**What is required**
An exact copy of the data is required; the images should not appear in it.
--- Material shown Enclosed Below ---
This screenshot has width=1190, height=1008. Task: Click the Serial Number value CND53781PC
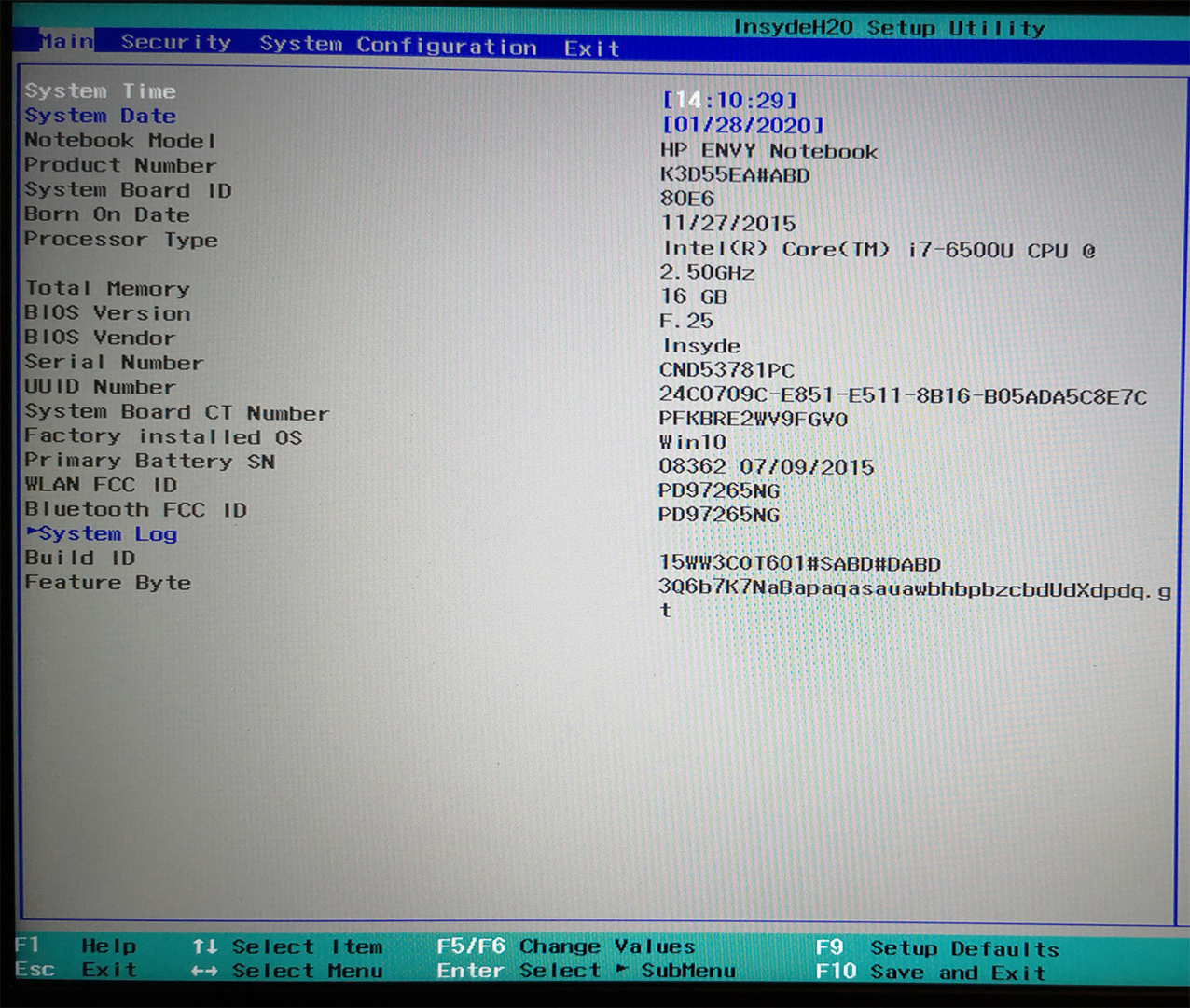click(x=726, y=370)
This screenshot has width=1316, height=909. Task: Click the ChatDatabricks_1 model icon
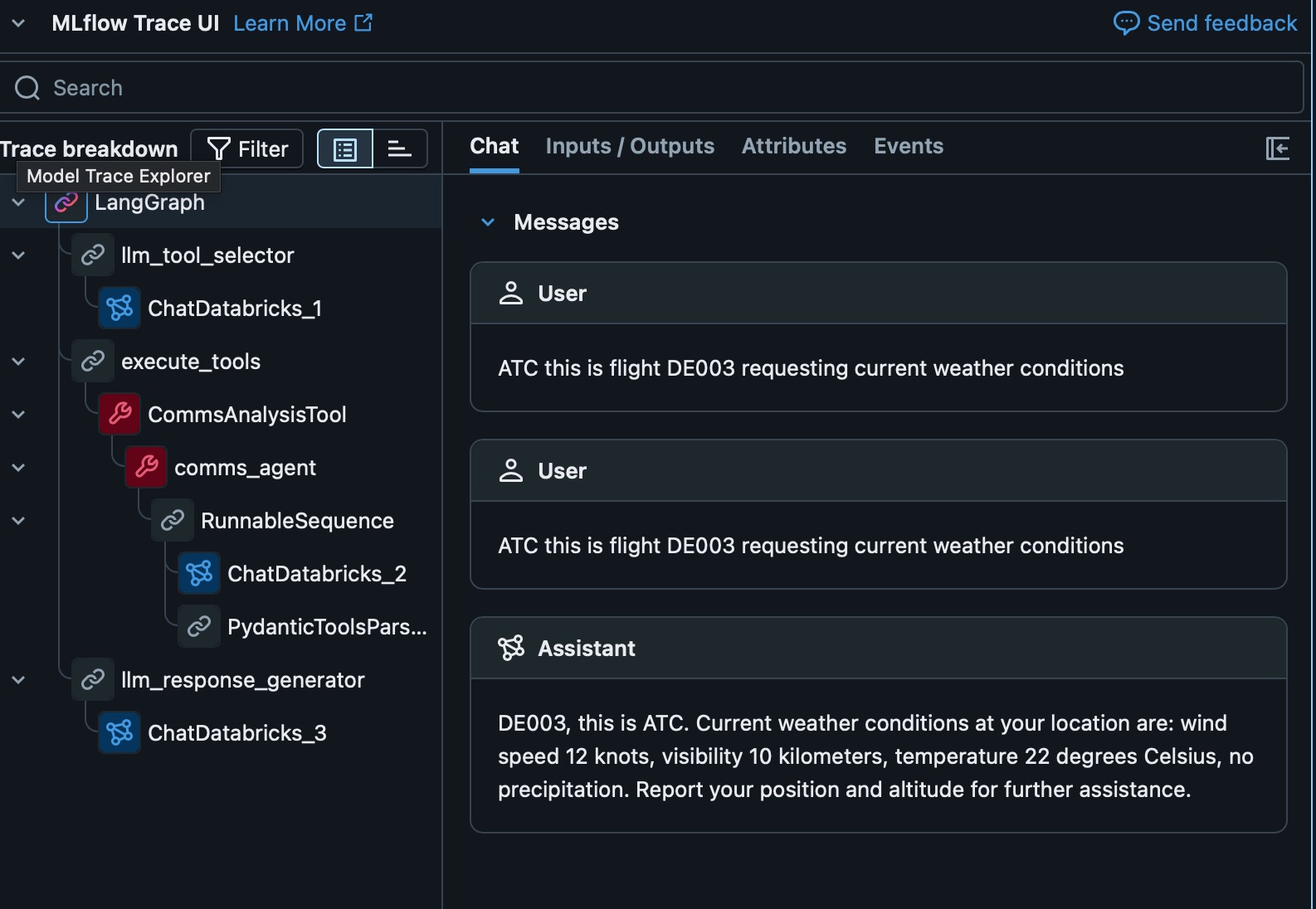click(119, 309)
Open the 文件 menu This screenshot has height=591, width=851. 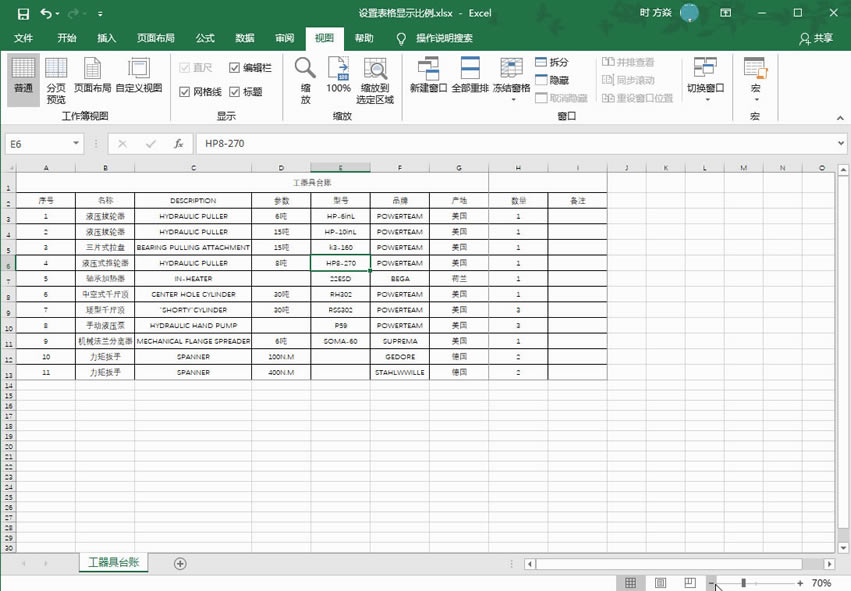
--- End of Enclosed Material shown ---
**Final answer**
This screenshot has width=1190, height=1008. Task: Click the Serial Number value CND53781PC
click(x=726, y=370)
This screenshot has width=1316, height=909. Task: Click the ChatDatabricks_1 model icon
click(119, 309)
Open the 文件 menu This screenshot has height=591, width=851. 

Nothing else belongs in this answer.